Given that cherry picking or “biased citation” is recognized in the professional community as a rather serious methodological sin, judges may be astonished to learn that both phrases, “cherry picking” and “biased citation” do not appear in the third edition of the Reference Manual on Scientific Evidence. Of course, the Manual could have dealt with the underlying issue of biased citation by affirmatively promoting the procedure of systematic reviews, but here again, the Manual falls short. There is no discussion of systematic review in the chapters on toxicology[3], epidemiology[4], or statistics[5]. Only the chapter on clinical medicine discusses the systematic review, briefly[6]. The absence of support for the procedures of systematic reviews, combined with the occasional cheerleading for “weight of the evidence,” in which expert witnesses subjectively include and weight studies to reach pre-ordained opinions, tends to undermines the reliability of the latest edition of the Manual[7].

[1] Spray-Rite Serv.
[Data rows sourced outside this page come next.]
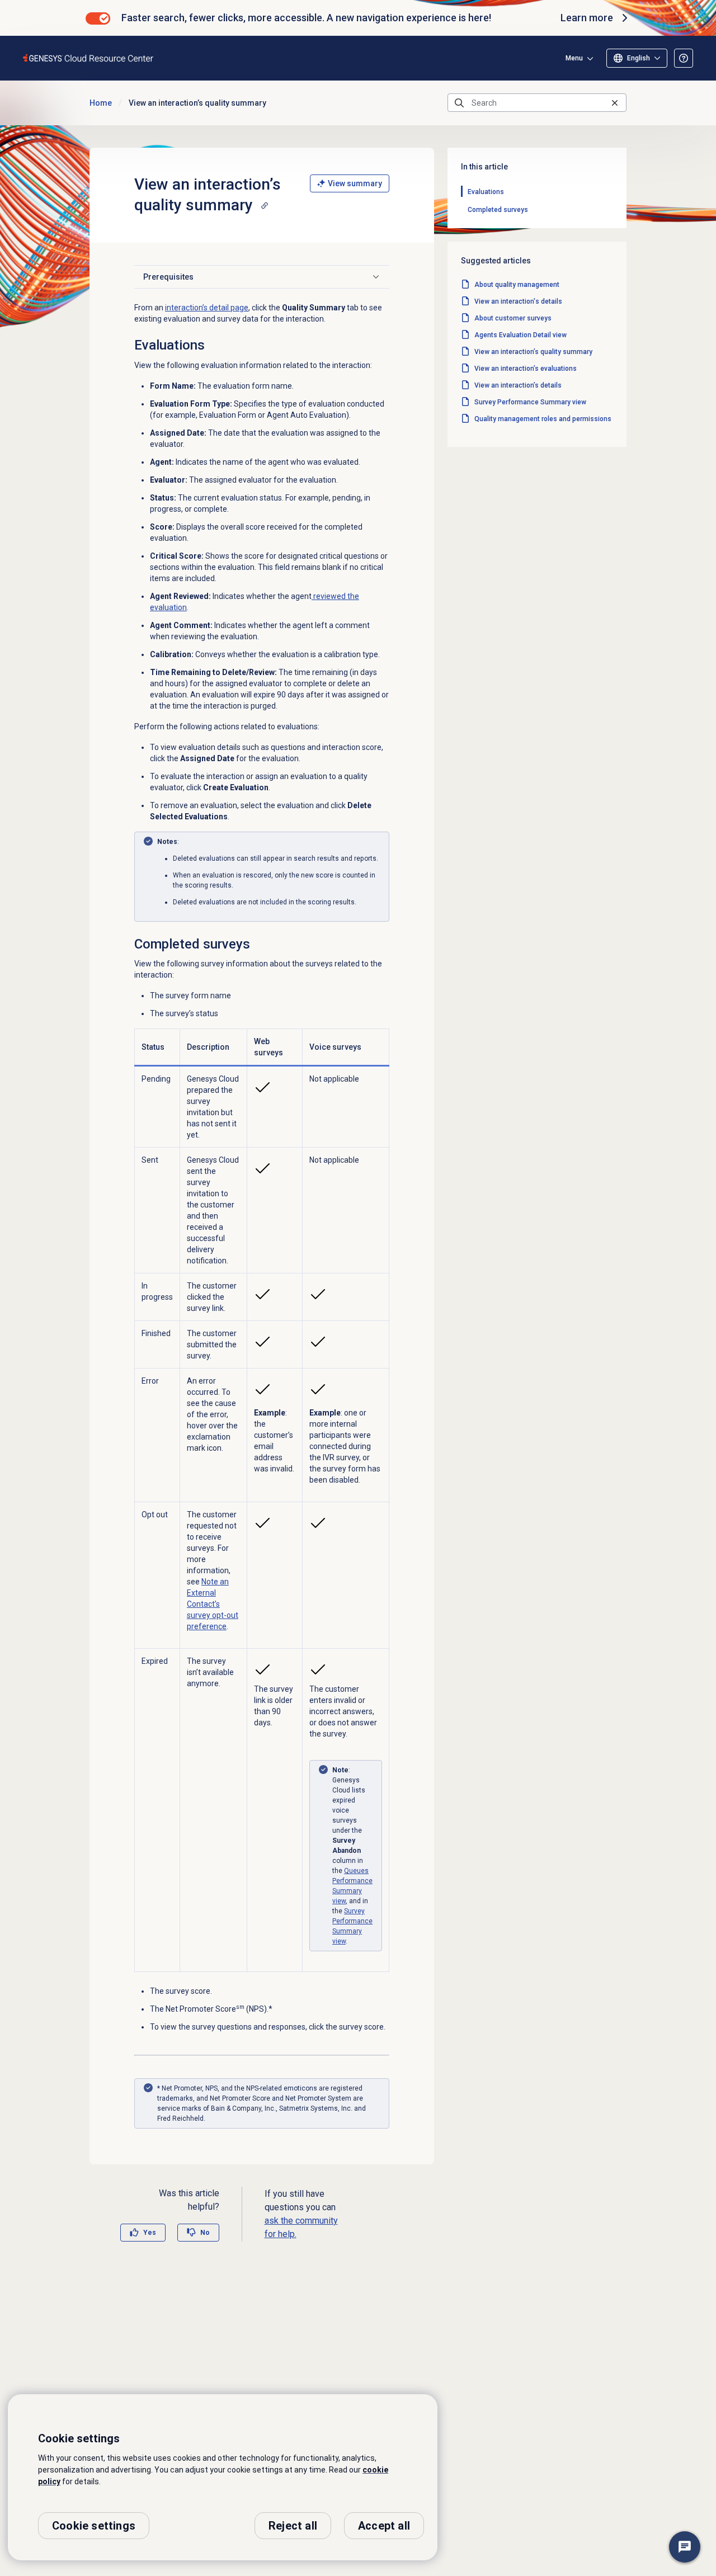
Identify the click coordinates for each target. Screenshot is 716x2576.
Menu (574, 58)
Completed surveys (498, 210)
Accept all (384, 2525)
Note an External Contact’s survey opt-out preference (212, 1604)
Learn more (586, 17)
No (205, 2233)
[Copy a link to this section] (264, 205)
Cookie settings (93, 2525)
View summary (355, 183)
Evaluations (486, 192)
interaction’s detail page (206, 307)
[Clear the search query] (614, 102)
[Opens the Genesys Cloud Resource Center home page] (88, 58)
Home (101, 102)
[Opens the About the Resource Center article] (683, 58)
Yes (149, 2233)
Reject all (292, 2525)
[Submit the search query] (459, 102)
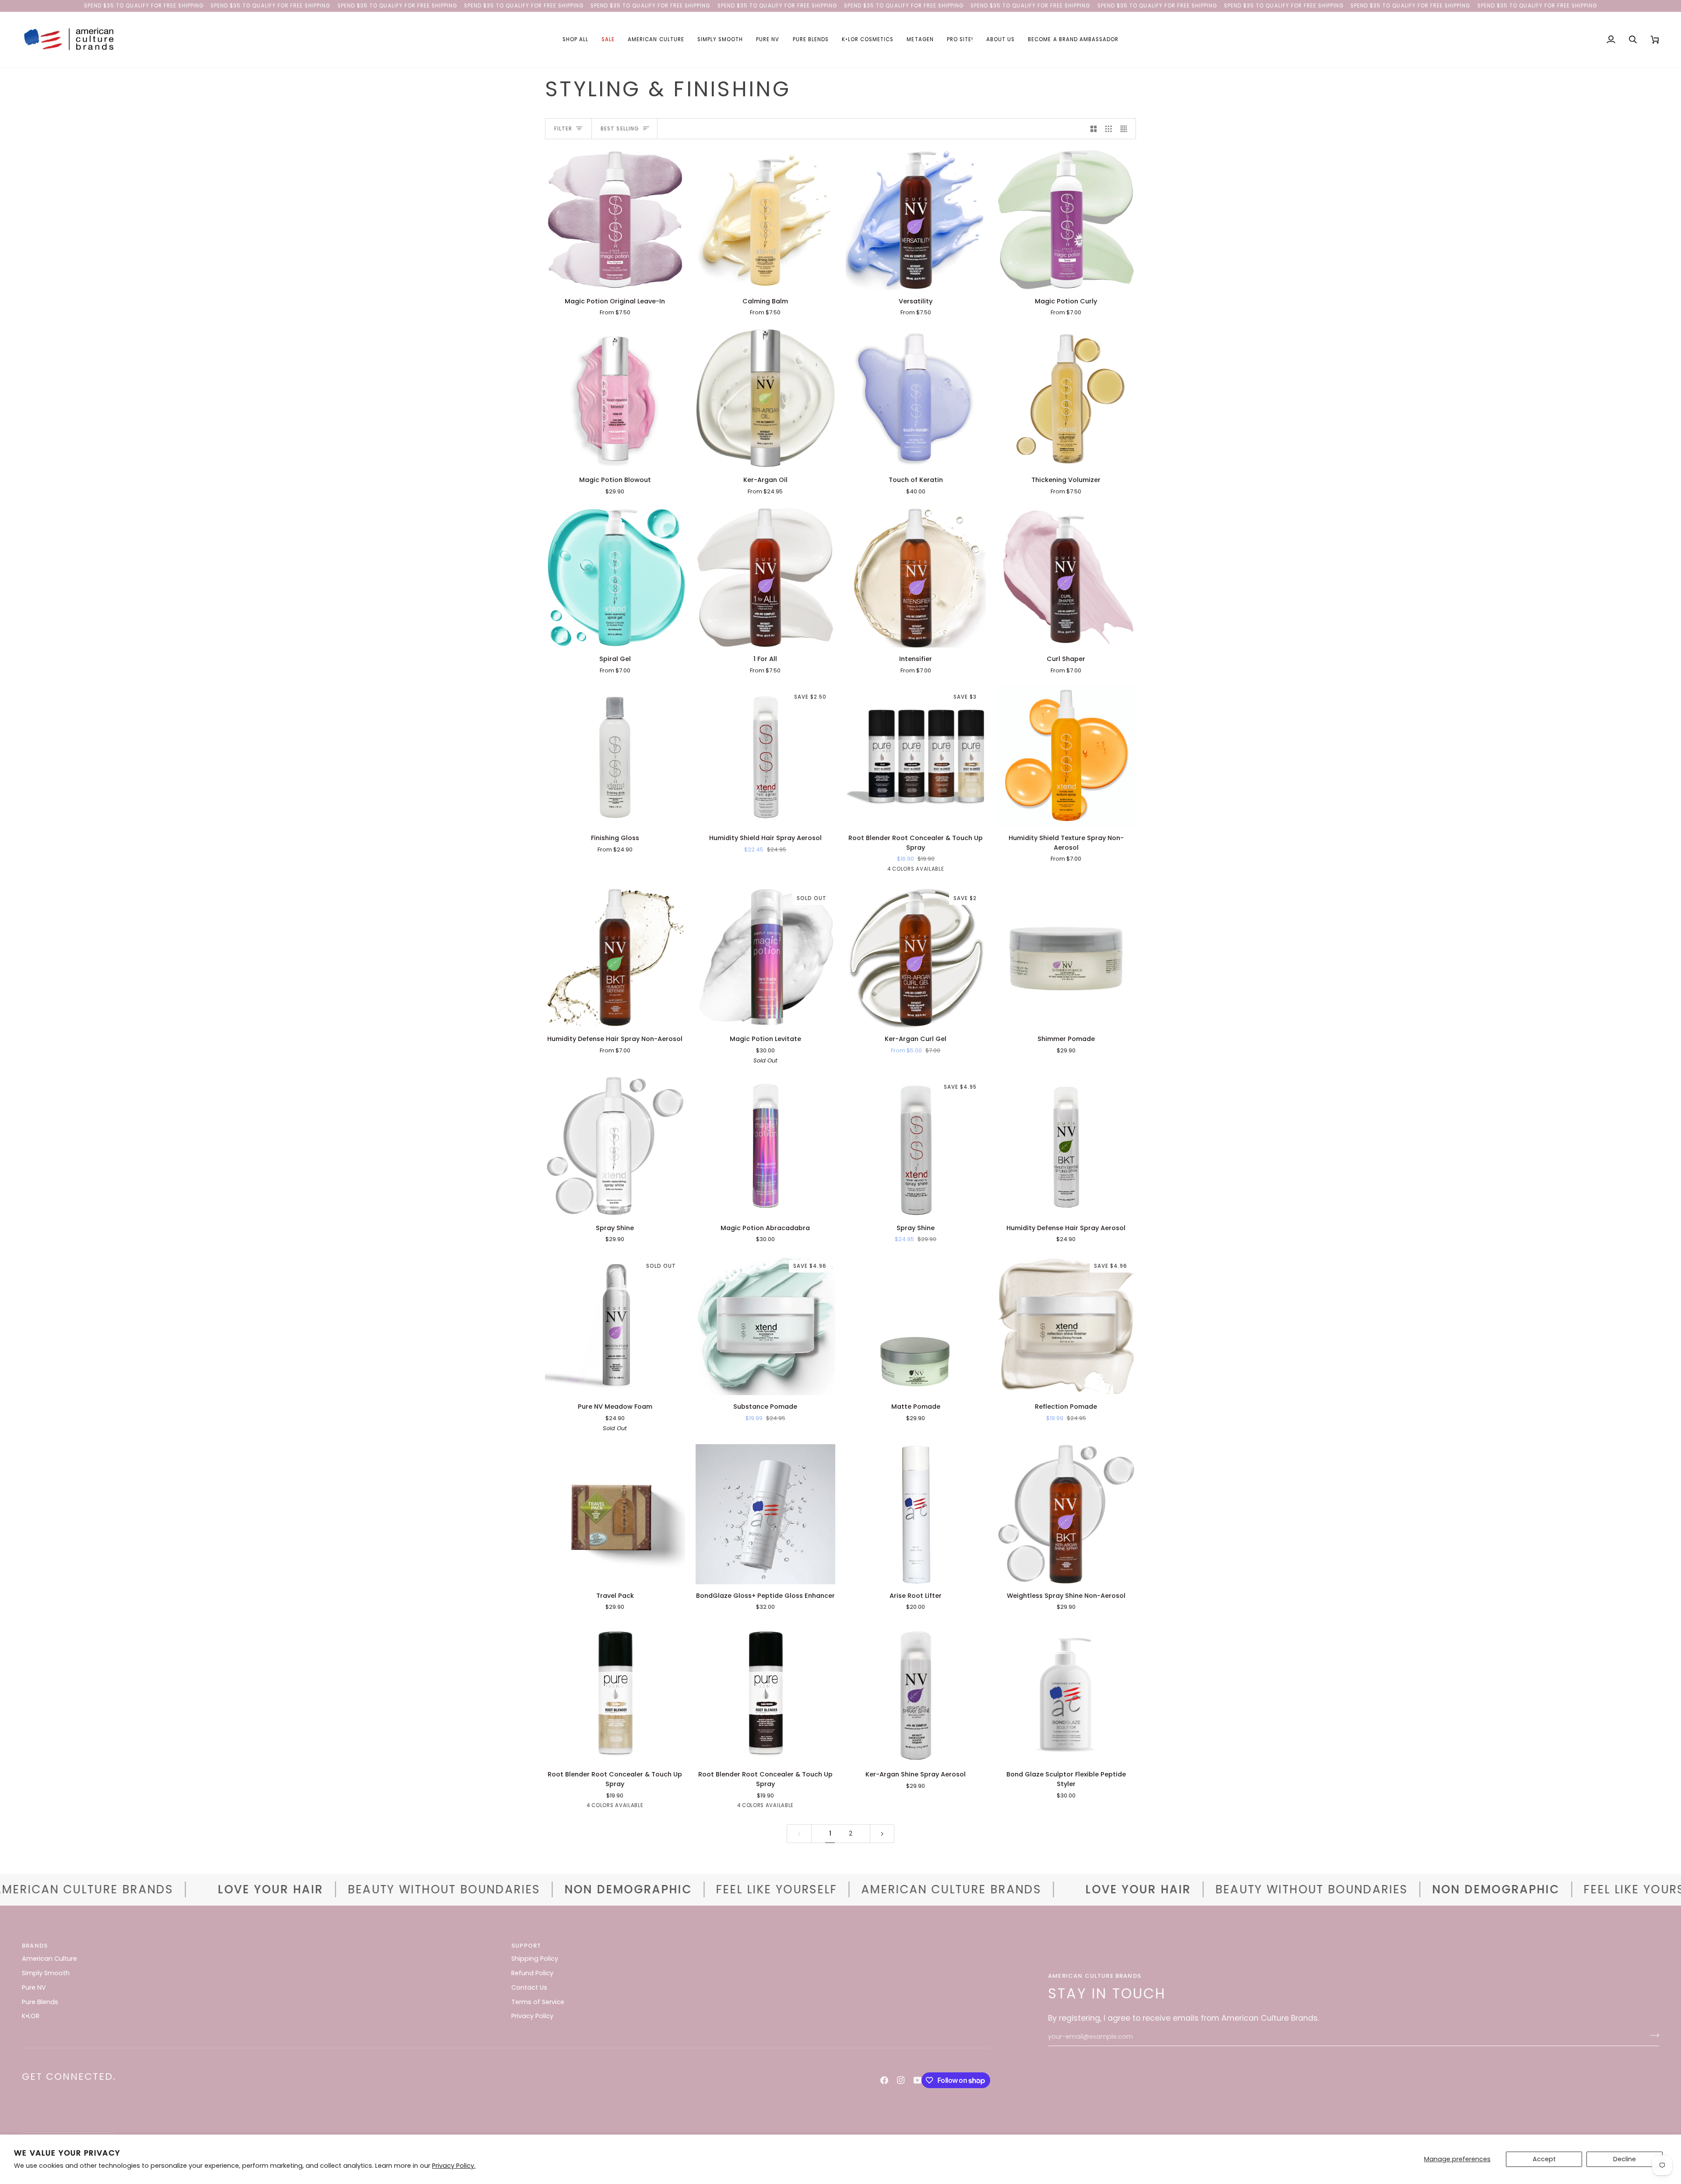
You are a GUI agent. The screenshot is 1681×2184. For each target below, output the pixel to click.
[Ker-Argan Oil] (766, 399)
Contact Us (529, 1987)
Corp. v. Monsanto Co., 684 F.2d 1226, 1242 (7th Cir. 1982) (failure to consider factors identified by opposing side’s expert did not make testimony inadmissible).

[2] In re Zoloft, 26 F. Supp. 3d 449 (E.D. Pa. 2014) (excluding perinatal epidemiologist, Anick Bérard, for biased cherry picking of data points); In re Accutane, No. 271(MCL), 2015 WL 753674, 2015 BL 59277 (N.J.Super. Law Div. Atlantic Cty. Feb. 20, 2015) (excluding opinions Drs. Arthur Kornbluth and David Madigan because of their authors’ unjustified dismissal of studies that contradicted or undermined their opinions); In re Bextra & Celebrex Mktg. Sales Practices & Prods. Liab. Litig., 524 F.Supp. 2d 1166, 1175–76, 1179 (N.D.Cal.2007) (holding that expert witnesses may not ‘‘cherry-pick[ ]’’ observational studies to support a conclusion that is contradicted by randomized controlled trials, meta-analyses of such trials, and meta-analyses of observational studies; excluding expert witness who ‘‘ignores the vast majority of the evidence in favor of the few studies that support her conclusion’’); Grant v. Pharmative, LLC, 452 F. Supp. 2d 903, 908 (D. Neb. 2006) (excluding expert witness opinion testimony that plaintiff’s use of black cohash caused her autoimmune hepatitis) (“Dr. Corbett’s failure to adequately address the body of contrary epidemiological evidence weighs heavily against admission of his testimony.”); Downs v. Perstorp Components, Inc., 126 F. Supp. 2d 1090,1124-29 (E.D. Tenn. 1999) (expert’s opinion raised seven “red flags” indicating that his testimony was litigation biased), aff’d, 2002 U.S. App. Lexis 382 (6th Cir. Jan. 4, 2002).

[3] Bernard D. Goldstein & Mary Sue Henifin, “Reference Guide on Toxicology,” in Reference Manual on Scientific Evidence 633 (3d ed. 2011).

[4] Michael D. Green, D. Michal Freedman, and Leon Gordis, “Reference Guide on Epidemiology,” in Reference Manual on Scientific Evidence 549 (3d ed. 2011).

[5] David H. Kaye & David A. Freedman, “Reference Guide on Statistics,” in Reference Manual on Scientific Evidence 209 (3d ed. 2011).

[6] John B. Wong, Lawrence O. Gostin, and Oscar A. Cabrera, “Reference Guide on Medical Testimony,” in Federal Judicial Center and National Research Council, Reference Manual on Scientific Evidence 687 (3d ed. 2011).

[7] See Margaret A. Berger, “The Admissibility of Expert Testimony,” in Reference Manual on Scientific Evidence 11, 20 & n.51 (3d ed. 2011) (posthumously citing Milward v. Acuity Specialty Products Group, Inc., 639 F.3d 11, 26 (1st Cir. 2011), with approval, for reversing exclusion of expert witnesses who advanced “weight of the evidence” opinions).